“Why must the American fixed term system be seen as the best system in the eyes of YB Alice Lau? Is she saying that the British system we have been practising all these years has many flaws?
“Whatever system in practice, there are bound to be some good and some bad – there is no perfect system. Malaysia was once colonised by Britain and we are very familiar with the British electoral system.
“It is not 100 per cent perfect but we have been able to have good proper elections since ‘Merdeka’ (independence). Just because some voters are not able to plan their holidays, our whole system is flawed? What is YB Alice trying to say?” said the assistant minister, who is Asajaya assemblyman, when asked on Monday.
He was reacting to Lau’s statement that a fixed-term election system where the election would occur on a set date, would be more transparent besides saving time, manpower and costs.
She had called for the Federal Constitution to be amended so that the current election system could be changed.
Lau further claimed that although the next general election was only due in 2018, many had been predicting it would be held next year – an inconvenience to the electorate’s holiday or business plans, according to her.

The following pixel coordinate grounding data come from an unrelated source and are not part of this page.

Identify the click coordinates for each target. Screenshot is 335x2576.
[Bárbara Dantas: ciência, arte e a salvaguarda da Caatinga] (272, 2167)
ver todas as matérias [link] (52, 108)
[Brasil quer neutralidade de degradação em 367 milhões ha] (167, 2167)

Abdul Karim, who is PBB Supreme Council member, said what Lau should suggest was for the date of election to be determined at least six months before the expiry of the term.

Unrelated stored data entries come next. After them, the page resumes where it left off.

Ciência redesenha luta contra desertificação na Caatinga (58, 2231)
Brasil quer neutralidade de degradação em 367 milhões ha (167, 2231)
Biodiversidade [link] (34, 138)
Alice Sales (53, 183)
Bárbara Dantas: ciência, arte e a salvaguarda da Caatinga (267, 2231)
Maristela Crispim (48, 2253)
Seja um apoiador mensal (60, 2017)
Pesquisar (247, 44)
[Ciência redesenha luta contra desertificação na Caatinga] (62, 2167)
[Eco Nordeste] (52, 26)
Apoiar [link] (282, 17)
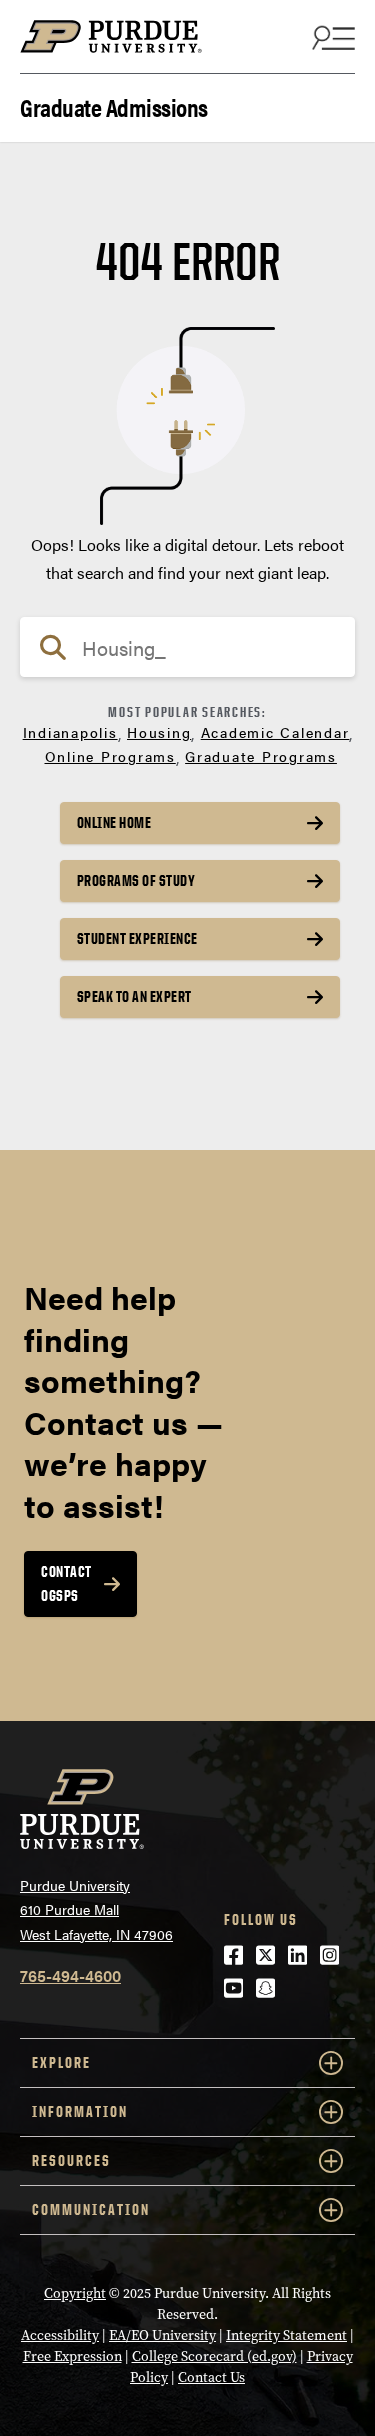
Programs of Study (136, 880)
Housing (159, 732)
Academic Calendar (275, 732)
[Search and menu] (331, 37)
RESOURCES (71, 2160)
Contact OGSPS (66, 1583)
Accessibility (60, 2335)
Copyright (75, 2293)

“Our system is being practised in the majority of countries in the world. It is a good system. In Japan, Singapore, India, UK, all Commonwealth countries – it is an accepted system.”

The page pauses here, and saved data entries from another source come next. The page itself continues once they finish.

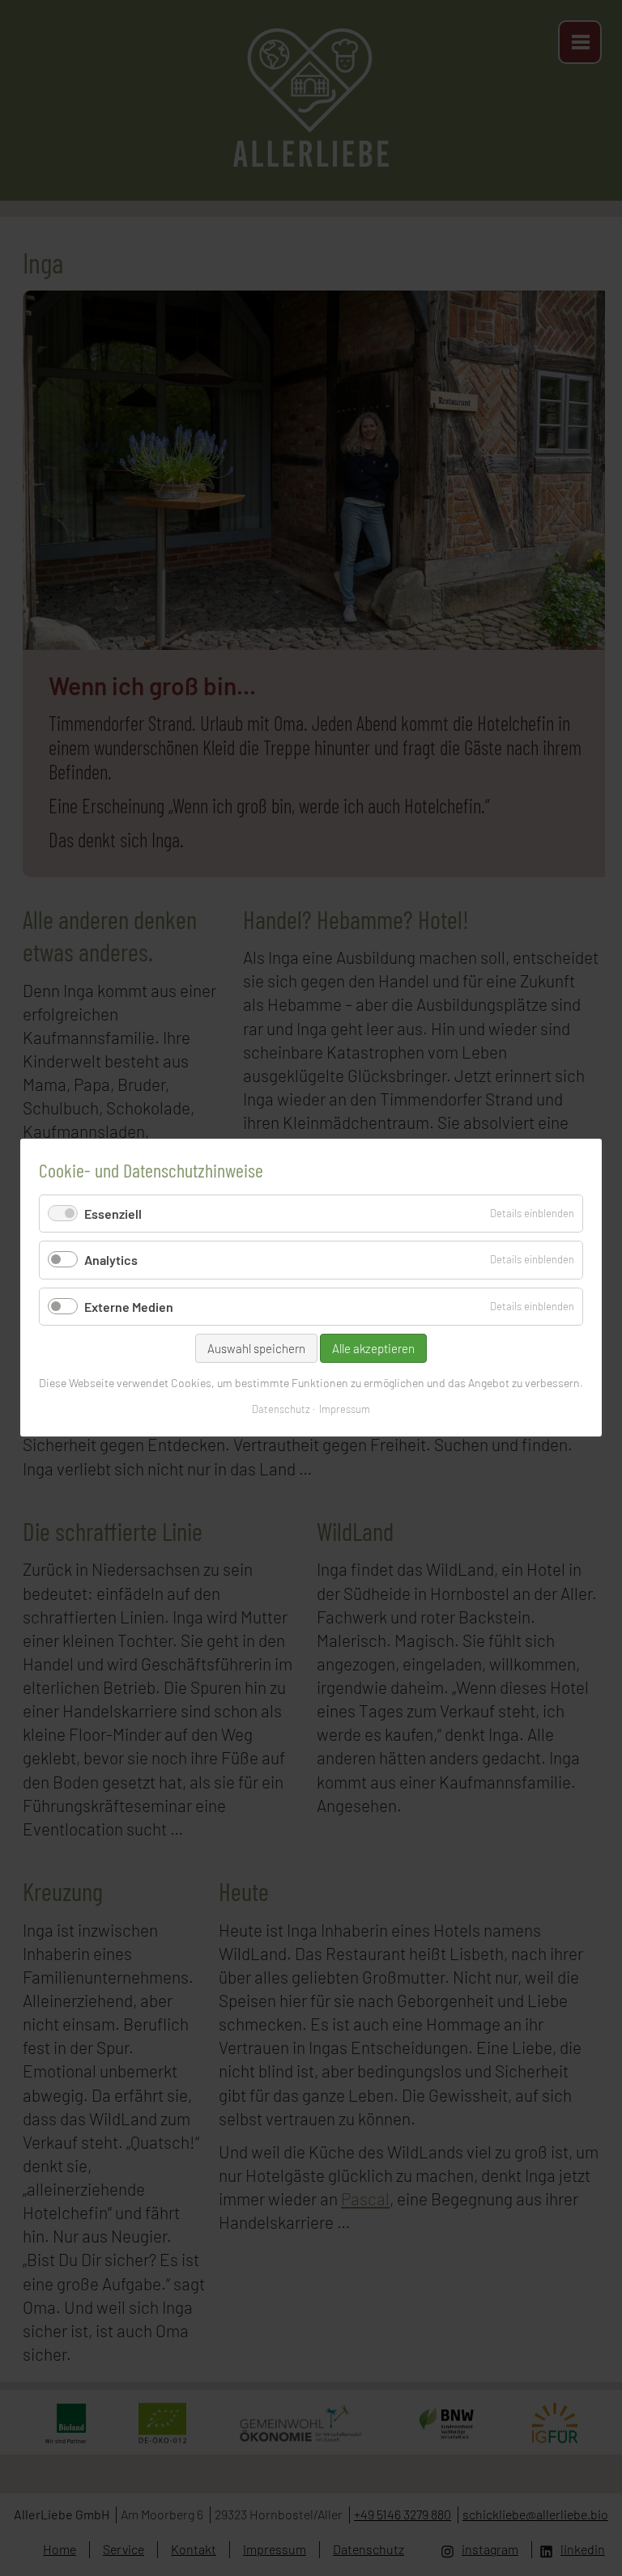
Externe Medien (128, 1306)
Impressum (344, 1409)
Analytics (111, 1260)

Abdul Karim felt that Lau should read more about other systems ‘apart from the US’.
“Maybe she’s too engrossed with the US presidential election that she has forgotten that Malaysia was once under Britain and has adopted the British system in its administration,” he added.
Meanwhile, Assistant Minister for Science Research and Biotechnology Dr Annuar Rapaee was puzzled as to why the opposition was so obsessed with election and election dates.
Dr Annuar, who is Nangka assemblyman, opined that as elected representatives, the most important thing would be to continue serving the people until Parliament was dissolved. He reckoned that if the representatives did not know the dates, they would focus more on their responsibilities rather than on the election.